◆ **Task to complete**:
Beginning with the line that holds "Click the customer search magnifier icon" and ending with the last line of the entries, please output each line exactly, apart from any pictures.

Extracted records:
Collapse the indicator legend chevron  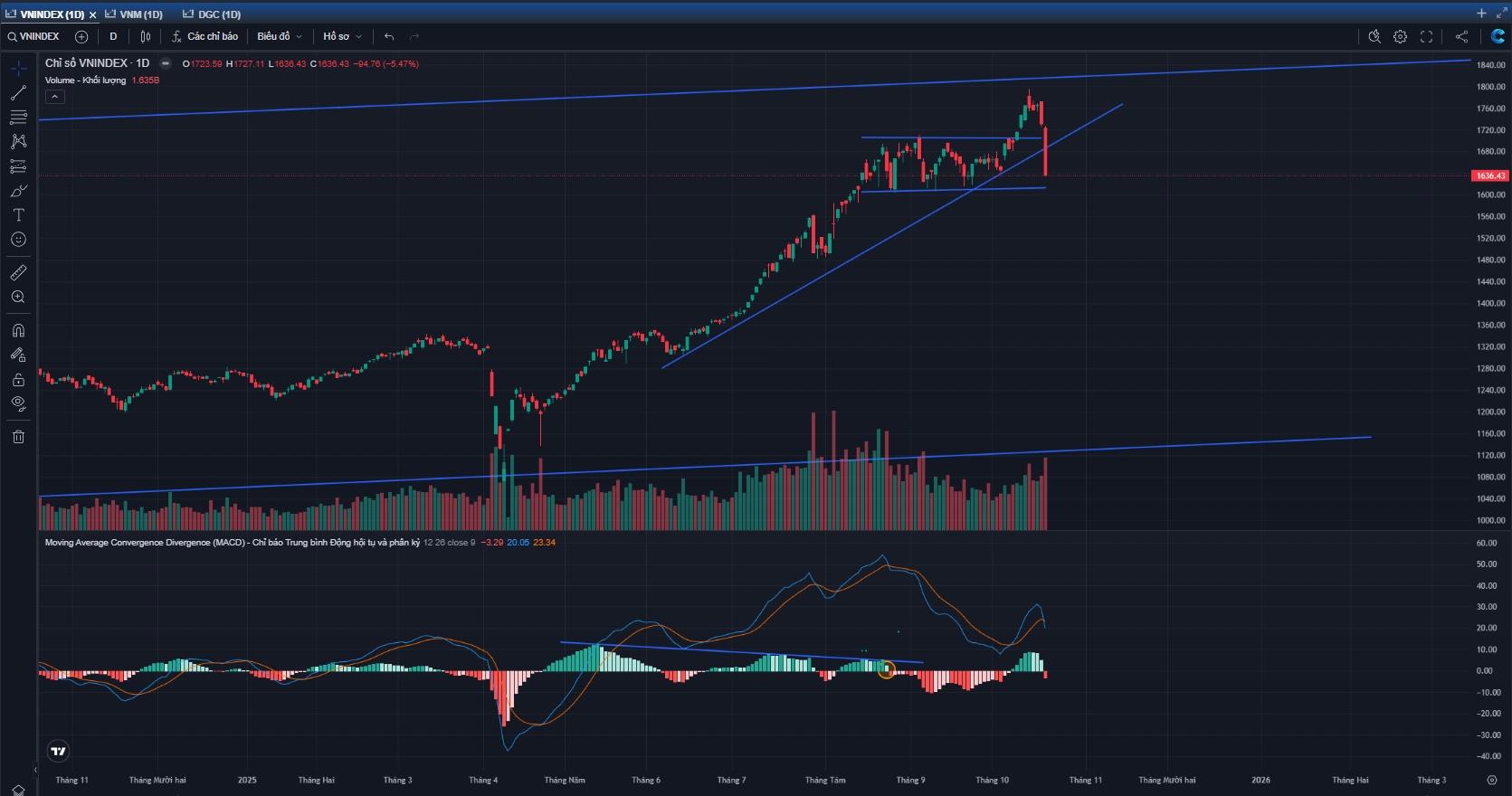click(54, 97)
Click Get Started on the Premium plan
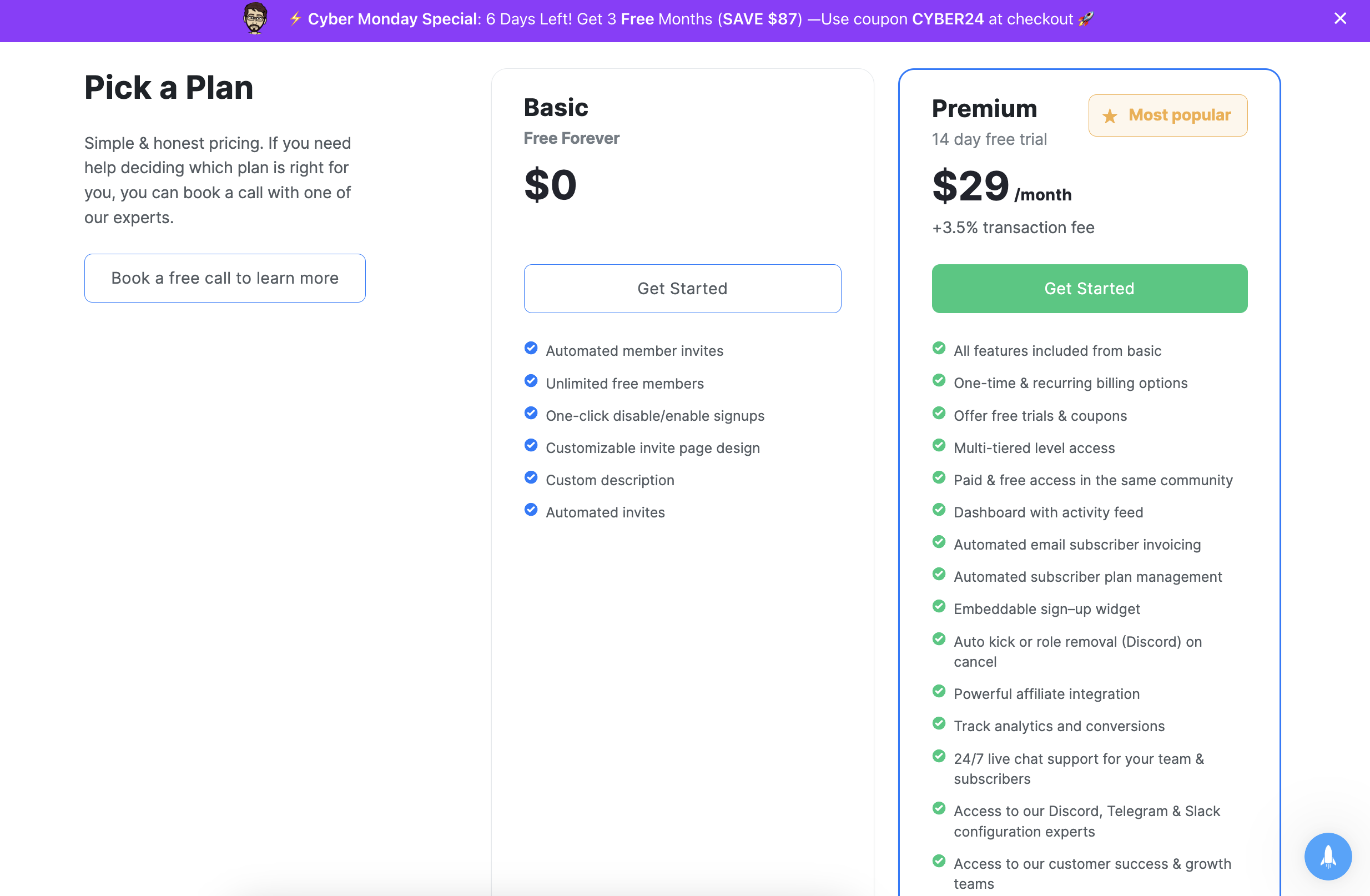1370x896 pixels. coord(1089,289)
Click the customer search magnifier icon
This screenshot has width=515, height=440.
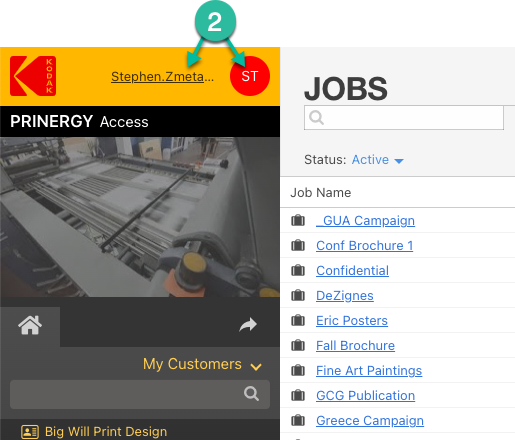coord(251,394)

◆ **Response area**:
Click the customer search magnifier icon
This screenshot has width=515, height=440.
coord(251,394)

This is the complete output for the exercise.